Extracted records
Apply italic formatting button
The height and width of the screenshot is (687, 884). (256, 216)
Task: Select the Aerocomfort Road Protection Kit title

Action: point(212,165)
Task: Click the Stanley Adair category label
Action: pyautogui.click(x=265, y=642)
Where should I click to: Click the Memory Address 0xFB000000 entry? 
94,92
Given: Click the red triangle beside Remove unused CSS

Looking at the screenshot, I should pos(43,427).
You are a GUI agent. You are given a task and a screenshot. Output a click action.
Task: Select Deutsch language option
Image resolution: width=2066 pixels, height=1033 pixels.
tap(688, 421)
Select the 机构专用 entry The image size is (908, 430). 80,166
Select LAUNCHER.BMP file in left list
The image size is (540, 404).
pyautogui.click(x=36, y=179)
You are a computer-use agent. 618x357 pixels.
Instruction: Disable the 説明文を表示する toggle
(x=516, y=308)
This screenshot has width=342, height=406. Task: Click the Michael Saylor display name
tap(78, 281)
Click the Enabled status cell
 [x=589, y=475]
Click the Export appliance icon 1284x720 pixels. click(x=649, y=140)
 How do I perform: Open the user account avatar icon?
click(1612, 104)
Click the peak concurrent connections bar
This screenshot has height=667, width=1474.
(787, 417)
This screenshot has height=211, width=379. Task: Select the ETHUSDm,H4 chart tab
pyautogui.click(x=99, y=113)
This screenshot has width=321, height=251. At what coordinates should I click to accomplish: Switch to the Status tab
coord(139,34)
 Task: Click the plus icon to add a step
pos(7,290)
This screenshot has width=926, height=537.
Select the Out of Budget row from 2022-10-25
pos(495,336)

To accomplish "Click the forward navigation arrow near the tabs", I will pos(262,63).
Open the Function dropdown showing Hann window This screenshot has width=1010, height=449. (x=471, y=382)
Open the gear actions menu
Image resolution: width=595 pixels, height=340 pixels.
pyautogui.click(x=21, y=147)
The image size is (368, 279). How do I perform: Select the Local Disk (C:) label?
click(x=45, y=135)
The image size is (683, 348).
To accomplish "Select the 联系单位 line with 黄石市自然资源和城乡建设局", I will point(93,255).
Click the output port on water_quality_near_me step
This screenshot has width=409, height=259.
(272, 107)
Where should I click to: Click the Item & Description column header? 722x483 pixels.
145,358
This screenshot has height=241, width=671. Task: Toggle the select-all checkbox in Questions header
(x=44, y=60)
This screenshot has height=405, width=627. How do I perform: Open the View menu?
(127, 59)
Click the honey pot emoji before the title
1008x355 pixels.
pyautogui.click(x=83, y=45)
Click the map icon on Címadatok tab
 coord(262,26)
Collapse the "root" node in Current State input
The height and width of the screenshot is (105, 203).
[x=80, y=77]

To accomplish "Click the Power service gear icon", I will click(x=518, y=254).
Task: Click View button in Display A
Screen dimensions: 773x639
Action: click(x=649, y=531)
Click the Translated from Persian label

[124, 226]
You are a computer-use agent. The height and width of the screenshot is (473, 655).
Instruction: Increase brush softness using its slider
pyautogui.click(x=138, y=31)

Exercise aim: Please write out, exactly as they appear, the lines from the line containing "The image size is (368, 279)." through the last line of the records above, both included.

Solution to the exercise:
The image size is (368, 279). How do I perform: Select the Local Disk (C:) label?
click(x=45, y=135)
The image size is (683, 348).
To accomplish "Select the 联系单位 line with 黄石市自然资源和城乡建设局", I will point(93,255).
Click the output port on water_quality_near_me step
This screenshot has width=409, height=259.
(272, 107)
Where should I click to: Click the Item & Description column header? 722x483 pixels.
145,358
This screenshot has height=241, width=671. Task: Toggle the select-all checkbox in Questions header
(x=44, y=60)
This screenshot has height=405, width=627. How do I perform: Open the View menu?
(127, 59)
Click the honey pot emoji before the title
1008x355 pixels.
pyautogui.click(x=83, y=45)
Click the map icon on Címadatok tab
 coord(262,26)
Collapse the "root" node in Current State input
The height and width of the screenshot is (105, 203).
[x=80, y=77]

To accomplish "Click the Power service gear icon", I will click(x=518, y=254).
Task: Click View button in Display A
Screen dimensions: 773x639
Action: click(x=649, y=531)
Click the Translated from Persian label

[124, 226]
You are a computer-use agent. The height and width of the screenshot is (473, 655).
Instruction: Increase brush softness using its slider
pyautogui.click(x=138, y=31)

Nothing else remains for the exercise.